Chapter 11 – My First Keitai

While North America and Europe were still stumbling with WAP, Japan was enjoying the world’s first successful mobile Internet. It was called i-mode and was a product of the Japanese carrier NTT DoCoMo. I’ve read two excellent books on the subject — John C. Beck’s DoCoMo: Japan’s Wireless Tsunami and Mari Matsunaga’s Birth of i-mode — and as I understand it there were two deciding factors that made DoCoMo’s creation an instant hit: First, Internet for home computers was prohibitively expensive in Japan and second, Japanese users were quite all right with a pay-per-page walled garden that was more like AOL than the wild west of the open web.

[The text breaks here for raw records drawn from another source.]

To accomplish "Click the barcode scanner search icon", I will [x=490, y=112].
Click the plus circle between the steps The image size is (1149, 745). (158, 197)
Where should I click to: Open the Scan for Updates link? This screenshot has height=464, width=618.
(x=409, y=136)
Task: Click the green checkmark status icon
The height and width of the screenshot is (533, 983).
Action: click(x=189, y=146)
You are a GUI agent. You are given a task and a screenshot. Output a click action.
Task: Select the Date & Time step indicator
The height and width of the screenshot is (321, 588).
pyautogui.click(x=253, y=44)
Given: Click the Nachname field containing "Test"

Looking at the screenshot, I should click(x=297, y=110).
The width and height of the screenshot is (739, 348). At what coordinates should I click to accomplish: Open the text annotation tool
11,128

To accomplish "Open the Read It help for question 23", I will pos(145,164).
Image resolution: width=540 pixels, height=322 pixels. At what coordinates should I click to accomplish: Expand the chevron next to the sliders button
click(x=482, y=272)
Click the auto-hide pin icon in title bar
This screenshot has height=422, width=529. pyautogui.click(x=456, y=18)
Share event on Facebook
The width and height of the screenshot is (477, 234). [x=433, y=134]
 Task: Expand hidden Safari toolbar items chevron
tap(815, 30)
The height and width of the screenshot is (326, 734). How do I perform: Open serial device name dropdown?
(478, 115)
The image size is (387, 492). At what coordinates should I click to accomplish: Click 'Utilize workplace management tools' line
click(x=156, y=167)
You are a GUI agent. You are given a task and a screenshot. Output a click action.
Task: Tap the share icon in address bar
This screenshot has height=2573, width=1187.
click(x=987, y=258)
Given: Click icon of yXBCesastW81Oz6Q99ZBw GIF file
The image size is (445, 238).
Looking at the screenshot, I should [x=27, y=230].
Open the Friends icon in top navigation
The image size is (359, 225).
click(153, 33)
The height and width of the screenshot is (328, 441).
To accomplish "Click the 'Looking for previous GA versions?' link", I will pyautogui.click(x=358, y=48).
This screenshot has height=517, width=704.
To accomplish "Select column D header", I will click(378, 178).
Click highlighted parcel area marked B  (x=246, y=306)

I saw my first i-mode phone (keitai, to use the proper Japanese term) during my 2001 studies at The Canadian Film Centre. It was the property of a visiting lecturer — I don’t even remember what the talk was about, all I remember is the phone. It was shocking red and impossibly thin. It was like holding the future in my hand.

Later that summer I paid my first-ever visit to Tokyo, ostensibly to figure out my “career crisis” — that is, how to transfer my creative skills from old media to new. But truth be told I really just wanted to check out the keitai culture and use an i-mode phone. Some money I’d made from a TV show made the trip possible; for the keitai I found a company operating out of Hawaii called Japan Cell Phone Rentals. They’re still in business today. My handset would be waiting for me at my Tokyo hotel on the day of my arrival; upon departure I would simply put everything into a return mailer and leave it at the front desk.

Sure enough, upon check-in at the Shibuya Excel Hotel Tokyu I was handed a small package; inside was an i-mode enabled Panasonic P503i HYPER. I’m fairly certain that this particular unit was meant for a female user — the case was “dusty rose” (pink) — but I didn’t care one bit. Nor did I care that I couldn’t actually do much with it, what with the minor hurdle of not being able to read Japanese and all. I did manage to pull up an English-language i-mode menu, and browsed The Daily Yomiuri every morning over breakfast at my hotel. Like a boss.

Words cannot do justice to the geeky joy I felt walking the streets of Tokyo, wandering past the racks of display phones in Akihabara, seeing people on trains silently hammering out messages to friends they were on their way to meet… I was thrilled to be in the company of a populace who understood that mobiles could do so much more than make calls. And my god, the handsets were beautiful — colour screens, clear as day with brightly-coloured housings to match. I had read somewhere that Japanese keitai users preferred clamshell phones by and large, but you could procure pretty much any form factor you wanted in this, the world’s most advanced market for mobile phones.

On the last day of my trip I dutifully sealed my keitai into its return mailer and dropped it off at my hotel’s front desk. On the express train to the airport I watched out the window as Tokyo slipped away from me. Was it brave or stupid to transport myself to the other side of the planet on a whim? I still don’t know… I learned a scant few Japanese phrases while I was there, mostly ways to apologize — just paying for something at a convenience store was a struggle. But folly or not, this was a once-in-a-lifetime experience that I’d never forget. And I never thought I’d be back in that part of the world so soon.